- [Extrait source]
Et le numérique ? Il n’y avait pas de thématique particulière autour de ce sujet, n’en déplaise aux spécialistes de ce domaine, à part une bien ennuyeuse table ronde “Ultra-branchés !”. Pas de disruption ni presque pas d’Uberisation (mais on commence à en avoir marre…). L’environnement était un peu mis en avant, COP21 oblige. D’où une table ronde sur le sujet et un village de l’innovation positionné sur ce sujet avec quelques startups et entreprises autour de l’énergie (Schneider Electric), de la domotique et même de l’agriculture.
Pierre Gattaz et la pédagogie de la répétition
Avec le patron du MEDEF, le fond est quasiment toujours le même sur les maux qui minent la France. La complexité (lois, normes, code du travail), le poids des dépenses publiques et la pression fiscale qui pénalisent les entreprises et leur compétitivité.
La forme changeait un peu cette année avec un discours sans notes ni prompteur, une initiative de l’intéressé qui ne provenait pas d’un gourou en communication. Une très bonne pratique qui mériterait d’être plus souvent imitée ! Le tout en structurant ses facteurs de réussite des entreprises autour de 6 V : vision, valeurs, volonté, vérité, victoire et vitesse. Et de demander au gouvernement d’agir plus vite.

- [Données fournies]
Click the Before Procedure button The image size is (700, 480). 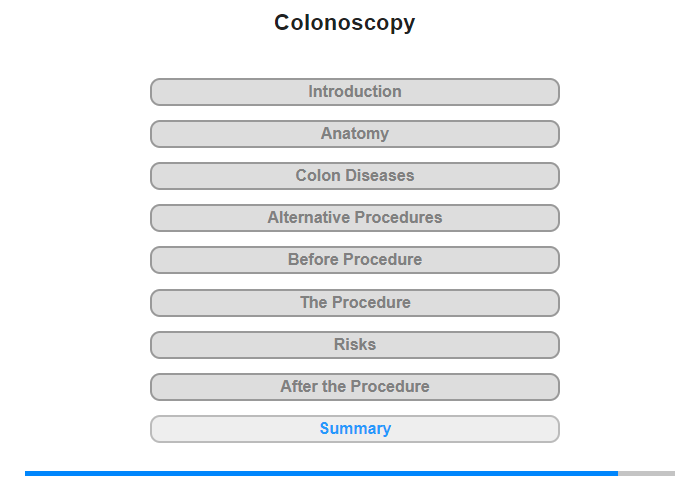point(354,260)
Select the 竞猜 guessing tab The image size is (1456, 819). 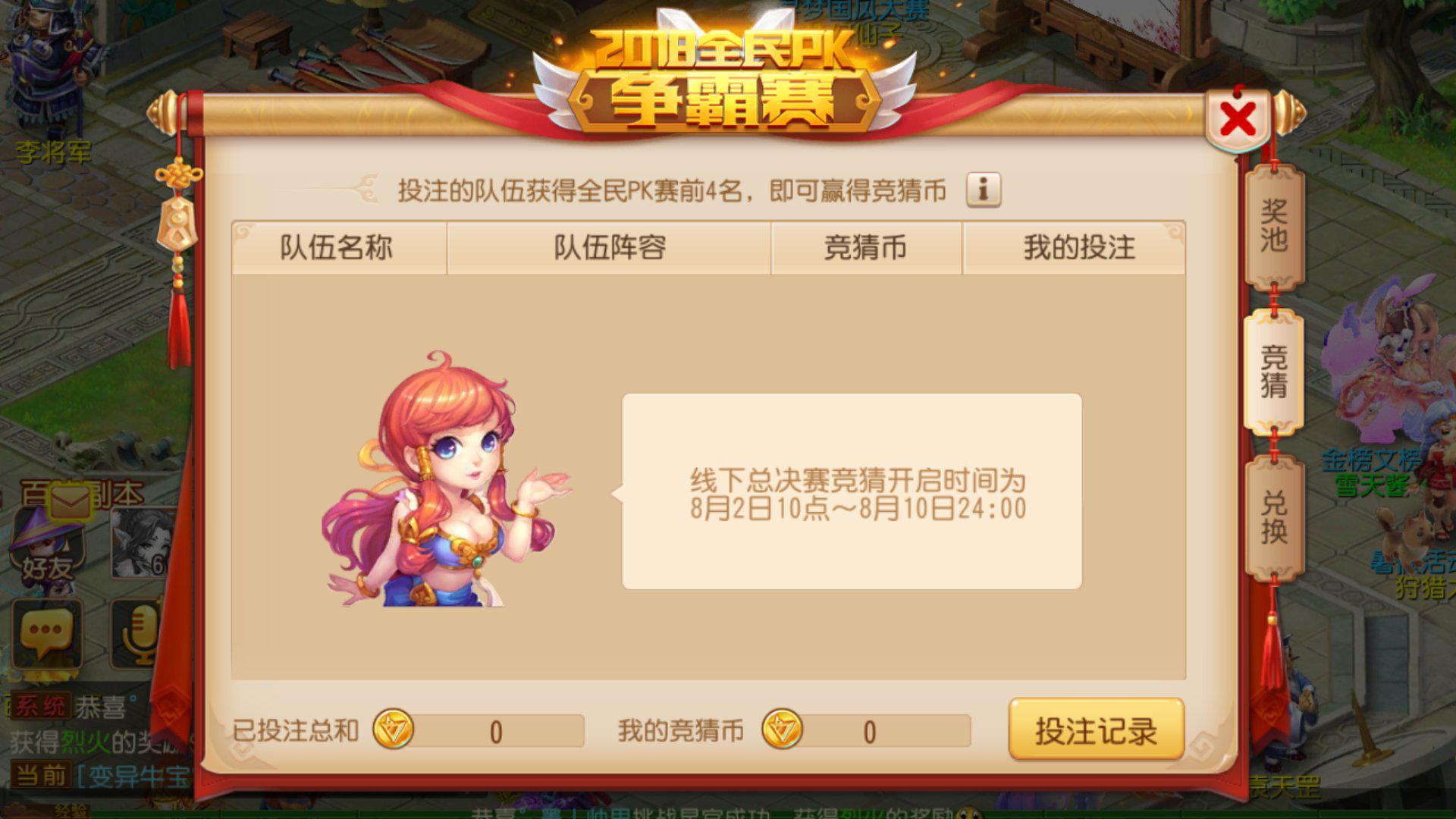click(1274, 372)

- [Consigne] Recopiez le passage de l'extrait source qui commence aux mots « Pierre Gattaz et » et s'arrête après « et leur compétitivité. ».

- [Réponse]
Pierre Gattaz et la pédagogie de la répétition
Avec le patron du MEDEF, le fond est quasiment toujours le même sur les maux qui minent la France. La complexité (lois, normes, code du travail), le poids des dépenses publiques et la pression fiscale qui pénalisent les entreprises et leur compétitivité.